Un recente studio condotto dalla Washington University School of Medicine di St. Louis ha rivelato un possibile legame tra il grasso viscerale e i primi segni patologici dell’Alzheimer. Secondo i ricercatori, questo tipo di grasso, talmente profondo da avvolgere gli organi interni, contribuisce all’accumulo di due proteine che compromettono la funzione cerebrale, la beta-amiloide e Tau. La scoperta è importante perché questo tipo di indicazione si manifesta già nei soggetti di mezza età, molto prima che si sviluppino i sintomi della demenza. Questo vuol dire che agire sul grasso viscerale potrebbe rappresentare una strategia cruciale per ridurre il rischio della malattia neurodegenerativa. Per la quale, al momento, non esistono terapie.
Lo studio è stato condotto su 80 adulti sani con un’età media di 50 anni. I ricercatori hanno utilizzato avanzate tecnologie di imaging, come la PET per individuare le proteine incriminate. E anche la risonanza magnetica per quantificare il grasso viscerale e subcutaneo. Secondo i dati raccolti, il grasso viscerale era responsabile del 77% della relazione tra un elevato indice di massa corporea (BMI) e l’accumulo di beta-amiloide nel cervello. Al contrario, il grasso subcutaneo, la classica pancetta, non ha mostrato alcuna correlazione significativa.

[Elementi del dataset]
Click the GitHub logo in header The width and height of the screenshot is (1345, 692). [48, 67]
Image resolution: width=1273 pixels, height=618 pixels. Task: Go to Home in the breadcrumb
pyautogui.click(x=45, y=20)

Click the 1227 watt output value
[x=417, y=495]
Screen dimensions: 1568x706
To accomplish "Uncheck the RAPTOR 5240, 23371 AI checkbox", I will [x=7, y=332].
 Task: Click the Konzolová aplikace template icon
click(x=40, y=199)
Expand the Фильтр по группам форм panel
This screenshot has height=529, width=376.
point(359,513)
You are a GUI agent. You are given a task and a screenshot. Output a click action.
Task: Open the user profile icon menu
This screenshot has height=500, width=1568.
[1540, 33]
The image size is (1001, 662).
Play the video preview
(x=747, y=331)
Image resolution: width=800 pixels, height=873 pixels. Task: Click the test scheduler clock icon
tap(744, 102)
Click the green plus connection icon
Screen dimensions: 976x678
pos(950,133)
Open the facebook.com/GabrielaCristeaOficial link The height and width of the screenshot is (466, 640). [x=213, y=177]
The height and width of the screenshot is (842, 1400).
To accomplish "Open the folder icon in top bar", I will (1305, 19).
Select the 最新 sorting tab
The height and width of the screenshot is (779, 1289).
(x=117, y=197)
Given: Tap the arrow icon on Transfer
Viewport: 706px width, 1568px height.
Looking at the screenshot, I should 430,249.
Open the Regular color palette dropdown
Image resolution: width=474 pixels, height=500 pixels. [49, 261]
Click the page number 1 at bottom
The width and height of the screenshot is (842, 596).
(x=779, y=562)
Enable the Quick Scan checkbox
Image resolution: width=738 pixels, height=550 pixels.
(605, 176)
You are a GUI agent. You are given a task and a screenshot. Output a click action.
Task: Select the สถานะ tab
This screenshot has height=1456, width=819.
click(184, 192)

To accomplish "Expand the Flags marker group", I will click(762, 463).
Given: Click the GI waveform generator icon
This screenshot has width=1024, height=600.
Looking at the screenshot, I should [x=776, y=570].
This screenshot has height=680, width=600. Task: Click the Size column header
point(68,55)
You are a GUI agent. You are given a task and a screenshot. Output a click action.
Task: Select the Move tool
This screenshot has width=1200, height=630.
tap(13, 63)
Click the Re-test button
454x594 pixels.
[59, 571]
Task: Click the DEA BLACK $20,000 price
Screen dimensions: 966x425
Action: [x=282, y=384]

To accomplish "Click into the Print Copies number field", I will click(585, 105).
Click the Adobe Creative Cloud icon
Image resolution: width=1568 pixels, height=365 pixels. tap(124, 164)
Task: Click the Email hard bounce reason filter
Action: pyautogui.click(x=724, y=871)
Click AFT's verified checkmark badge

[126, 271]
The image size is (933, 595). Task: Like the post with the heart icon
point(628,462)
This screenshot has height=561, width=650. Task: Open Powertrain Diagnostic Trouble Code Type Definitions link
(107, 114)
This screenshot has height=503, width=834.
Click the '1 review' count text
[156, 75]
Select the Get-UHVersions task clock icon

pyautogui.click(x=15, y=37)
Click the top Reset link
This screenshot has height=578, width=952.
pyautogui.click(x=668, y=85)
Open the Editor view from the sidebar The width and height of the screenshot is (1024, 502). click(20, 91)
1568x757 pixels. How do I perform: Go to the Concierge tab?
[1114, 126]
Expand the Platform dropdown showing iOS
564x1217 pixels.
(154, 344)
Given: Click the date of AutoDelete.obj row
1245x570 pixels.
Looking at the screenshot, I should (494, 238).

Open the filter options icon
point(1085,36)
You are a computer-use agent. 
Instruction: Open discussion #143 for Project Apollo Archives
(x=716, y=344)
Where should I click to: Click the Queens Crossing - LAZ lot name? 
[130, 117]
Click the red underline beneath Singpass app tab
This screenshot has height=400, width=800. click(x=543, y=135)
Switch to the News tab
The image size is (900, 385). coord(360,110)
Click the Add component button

* **Il tuo compito**:
Indica se ciascuna affermazione concorda con il testo sul grasso viscerale e l'Alzheimer, rispondendo sì o no e citando tra virgolette le parole del testo che lo stabiliscono: (a) lo studio ha coinvolto 80 adulti sani con un'età media di 50 anni; (b) il grasso subcutaneo ha mostrato una correlazione significativa con l'accumulo di beta-amiloide; (c) per la malattia neurodegenerativa esistono già delle terapie.

* **La tua soluzione**:
(a) Sì: «Lo studio è stato condotto su 80 adulti sani con un’età media di 50 anni.»
(b) No: «il grasso subcutaneo, la classica pancetta, non ha mostrato alcuna correlazione significativa.»
(c) No: «al momento, non esistono terapie.»